Hani istasyondan benzin alırsınız da, pompacı depoyu doldururken “dur bakalım bu sefer kaç para yazacak” diye gözünüz sürekli dönen numaratöre takılır ya…
İşte bu fıkra, şimdi aynı hızla artan döviz kurlarına bakıp aynı heyecanı çeken ve bir yandan da bu günü nasıl kapatacağının, yarına nasıl başlayacağının, vadesi gelen dövizli ödemesinin derdinde olan esnafın, iş adamının halini anlatıyor aslında…
Adam,"ya bu gece" demesin de ne desin?
Ona “merak etme, şu kadara kalmaz işler yoluna girecek” diyenlerin kimler olabileceğini de siz yakıştırıverin gönlünüze göre.

*
İkinci fıkra, bir zamanlar, sanırım 1998 yılı civarında krizle boğuşan Rus bankacılar için anlatılırdı,
Üzerinden çok geçti ama bu gün bize de uyarlanabilir:

Ekonomi iyiden iyiye karışmış, piyasa altüst, kurlar fırlamış ve tabii ki en büyük sıkıntı da bankacılarda.
Banka genel müdürü yaşanan kaostan dertli, tedirgin.
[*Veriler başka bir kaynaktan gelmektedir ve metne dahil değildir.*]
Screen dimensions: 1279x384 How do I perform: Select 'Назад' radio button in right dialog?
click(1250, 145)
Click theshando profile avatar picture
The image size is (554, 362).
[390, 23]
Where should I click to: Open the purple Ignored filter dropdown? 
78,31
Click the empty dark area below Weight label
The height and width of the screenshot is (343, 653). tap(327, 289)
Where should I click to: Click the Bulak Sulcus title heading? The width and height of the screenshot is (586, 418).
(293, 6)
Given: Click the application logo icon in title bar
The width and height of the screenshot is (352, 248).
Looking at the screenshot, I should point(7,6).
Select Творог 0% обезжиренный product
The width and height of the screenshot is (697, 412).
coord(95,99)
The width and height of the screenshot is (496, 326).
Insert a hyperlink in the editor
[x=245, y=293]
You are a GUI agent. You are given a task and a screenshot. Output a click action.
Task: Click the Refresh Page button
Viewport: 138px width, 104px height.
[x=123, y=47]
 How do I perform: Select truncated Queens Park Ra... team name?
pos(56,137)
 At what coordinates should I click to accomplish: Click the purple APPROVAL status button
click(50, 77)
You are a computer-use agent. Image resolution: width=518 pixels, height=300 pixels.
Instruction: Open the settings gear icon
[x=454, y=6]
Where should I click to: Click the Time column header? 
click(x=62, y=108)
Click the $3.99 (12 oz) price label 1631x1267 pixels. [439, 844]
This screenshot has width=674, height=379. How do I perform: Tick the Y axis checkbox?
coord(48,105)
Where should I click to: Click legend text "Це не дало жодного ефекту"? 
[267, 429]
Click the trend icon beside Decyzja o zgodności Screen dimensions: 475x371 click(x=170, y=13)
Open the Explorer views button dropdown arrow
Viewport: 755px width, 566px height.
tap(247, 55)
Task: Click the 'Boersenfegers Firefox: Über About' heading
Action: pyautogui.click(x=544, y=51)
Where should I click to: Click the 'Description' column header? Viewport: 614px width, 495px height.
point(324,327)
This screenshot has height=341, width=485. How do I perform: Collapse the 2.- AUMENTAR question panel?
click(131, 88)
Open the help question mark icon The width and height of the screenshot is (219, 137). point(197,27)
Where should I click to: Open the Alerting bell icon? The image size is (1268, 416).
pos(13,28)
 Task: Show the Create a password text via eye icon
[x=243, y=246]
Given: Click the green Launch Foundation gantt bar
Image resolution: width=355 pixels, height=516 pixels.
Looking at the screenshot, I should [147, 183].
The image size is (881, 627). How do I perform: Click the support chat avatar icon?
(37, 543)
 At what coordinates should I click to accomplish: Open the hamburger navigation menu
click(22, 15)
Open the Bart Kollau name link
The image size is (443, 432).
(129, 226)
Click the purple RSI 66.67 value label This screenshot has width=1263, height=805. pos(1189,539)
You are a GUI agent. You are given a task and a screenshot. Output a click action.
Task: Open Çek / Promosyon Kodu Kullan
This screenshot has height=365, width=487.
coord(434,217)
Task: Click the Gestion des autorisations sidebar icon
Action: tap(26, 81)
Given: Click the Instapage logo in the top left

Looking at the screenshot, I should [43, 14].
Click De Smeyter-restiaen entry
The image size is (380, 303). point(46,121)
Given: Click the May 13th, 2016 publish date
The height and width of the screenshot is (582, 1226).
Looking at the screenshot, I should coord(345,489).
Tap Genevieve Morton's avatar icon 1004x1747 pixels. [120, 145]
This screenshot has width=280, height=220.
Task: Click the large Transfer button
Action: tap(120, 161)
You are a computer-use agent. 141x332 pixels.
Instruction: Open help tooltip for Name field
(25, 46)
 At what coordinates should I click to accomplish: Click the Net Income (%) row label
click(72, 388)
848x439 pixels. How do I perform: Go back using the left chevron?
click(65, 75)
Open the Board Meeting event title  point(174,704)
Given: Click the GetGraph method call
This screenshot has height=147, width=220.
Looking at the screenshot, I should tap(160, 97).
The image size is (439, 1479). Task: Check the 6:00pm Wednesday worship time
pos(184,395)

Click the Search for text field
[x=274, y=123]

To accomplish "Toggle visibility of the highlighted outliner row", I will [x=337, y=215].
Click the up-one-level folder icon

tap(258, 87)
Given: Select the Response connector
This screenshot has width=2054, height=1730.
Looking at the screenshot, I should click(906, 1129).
Belki diğer meslektaşlardan yeni bir haber duyarım düşüncesiyle sekreterine:
“Bana fişmekan bankın genel müdürü İgor’u bağlayın” demiş.
Sekreter telefonu bağlamış,
Bizimki:
“Selam İgor, nasılsın” diye söze nezaketen bir giriş yapmış ama, karşısındaki;
“Çok iyiyim Boris, ya sen nasılsın” diye karşılık verince… bizimki biraz şaşırmış, sonra da şak diye kapatmış adamın yüzüne telefonu
Ve içeriye seslenmiş;
“Yav kızım bak yine bankacı İgor yerine yanlış adam bağladın bana!”

Ne diyelim, bu günlerde allah bankacılarımıza da sabırlar versin.
Sıkıntılı günler çabuk geçsin ve onlar da kendilerini arayanlara “iyi olduklarını” söylediklerinde “Bu zamanda bir bankacı nasıl olur da iyi olabilir” diye kimseler şaşırmasınlar.